Rosalind Franklin

Born: July 25, 1920, London, England
Died: April 16, 1958, London

Rosalind Elsie Franklin was a British physical chemist whose groundbreaking research led to the discovery of the double-helix structure of deoxyribonucleic acid (DNA), a molecule found in all living cells that contains the genetic material passed from one generation to the next. Franklin died four years before the Nobel Prize in chemistry was awarded to her colleague Maurice Wilkins, along with American biochemist James Watson and British biochemist Francis Crick, for their work in the discovery of the structure of DNA. Controversy continues today over whether Franklin might have shared in this prize had she lived. Key data about DNA’s structure, discovered by Franklin, were given to Watson and Crick without her knowledge. These data, together with their own findings, allowed Watson and Crick to solve the enigma of DNA’s structure.
Born in London, Franklin enrolled at Newnham College of the University of Cambridge in 1938, graduating in 1941. She continued her education at Cambridge while working at the British Coal Utilization Research Association, earning a Ph.D. degree in physical chemistry in 1945. During this period she performed important research on the physical structure of coal and carbon, publishing five papers on topics related to this work. By the end of her career, she had authored 17 articles on the structures of coal and carbon.
In 1947, Franklin travelled to Paris where she spent three years at the Laboratoire Central des Services Chimiques de l’Etat. She learnt how to use X-ray diffraction techniques to study the structure of carbon. She returned to London in 1951 to work with a team of scientists at King’s College in the University of London. It was here that she began her groundbreaking investigations of DNA’s structure. Using a technique she invented, Franklin photographed the DNA molecule and the results clearly showed DNA’s helical structure. At the time, no one else had been able to produce such photographs. In addition, Franklin identified the location of phosphate sugars in DNA.
One of Franklin’s colleagues at King’s College, Maurice Wilkins, did not get along well with Franklin. This may have influenced Wilkin’s decision to share some of Franklin’s work (without her permission) with Watson and Crick of the University of Cambridge in January 1953. A few months later, when the science journal Nature published Watson and Crick’s paper on the structure of DNA, Franklin was apparently unaware that they had used her research. Both she and Wilkins published companion pieces on DNA in that same issue of Nature. Franklin eventually published five additional articles related to the prize-winning work.

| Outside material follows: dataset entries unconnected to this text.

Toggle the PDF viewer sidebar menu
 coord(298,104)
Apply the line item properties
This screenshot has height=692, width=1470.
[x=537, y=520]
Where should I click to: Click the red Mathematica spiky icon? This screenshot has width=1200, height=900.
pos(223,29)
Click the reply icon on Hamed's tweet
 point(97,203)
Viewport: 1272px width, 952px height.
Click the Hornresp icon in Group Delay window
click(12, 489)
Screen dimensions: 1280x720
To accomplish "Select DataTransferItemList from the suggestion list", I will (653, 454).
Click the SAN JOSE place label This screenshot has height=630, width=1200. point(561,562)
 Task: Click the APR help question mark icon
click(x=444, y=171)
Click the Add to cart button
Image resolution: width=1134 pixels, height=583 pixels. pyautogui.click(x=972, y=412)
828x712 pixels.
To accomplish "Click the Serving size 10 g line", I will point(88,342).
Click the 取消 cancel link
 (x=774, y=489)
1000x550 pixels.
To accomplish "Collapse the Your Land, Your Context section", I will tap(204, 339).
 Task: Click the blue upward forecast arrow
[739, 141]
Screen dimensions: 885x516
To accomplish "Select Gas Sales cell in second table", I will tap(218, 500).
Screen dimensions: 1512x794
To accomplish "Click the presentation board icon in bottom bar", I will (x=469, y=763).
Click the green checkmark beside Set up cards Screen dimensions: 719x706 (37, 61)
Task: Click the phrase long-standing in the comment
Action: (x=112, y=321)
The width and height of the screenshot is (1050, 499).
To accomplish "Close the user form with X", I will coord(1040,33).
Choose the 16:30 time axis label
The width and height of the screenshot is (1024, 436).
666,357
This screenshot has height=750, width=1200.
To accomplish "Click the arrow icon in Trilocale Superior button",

In the spring of 1953, Franklin affiliated herself with Birbeck College, the graduate night school of the University of London. She continued to study DNA’s structure, as well as the structure of coal, but her focus was on plant viruses, in particular the tobacco mosaic virus.
In the last years of her life, Franklin studied the structure of the live poliovirus, despite the risk of contracting polio. After her death from ovarian cancer, work on live poliovirus was halted because of the high risk of contracting the disease.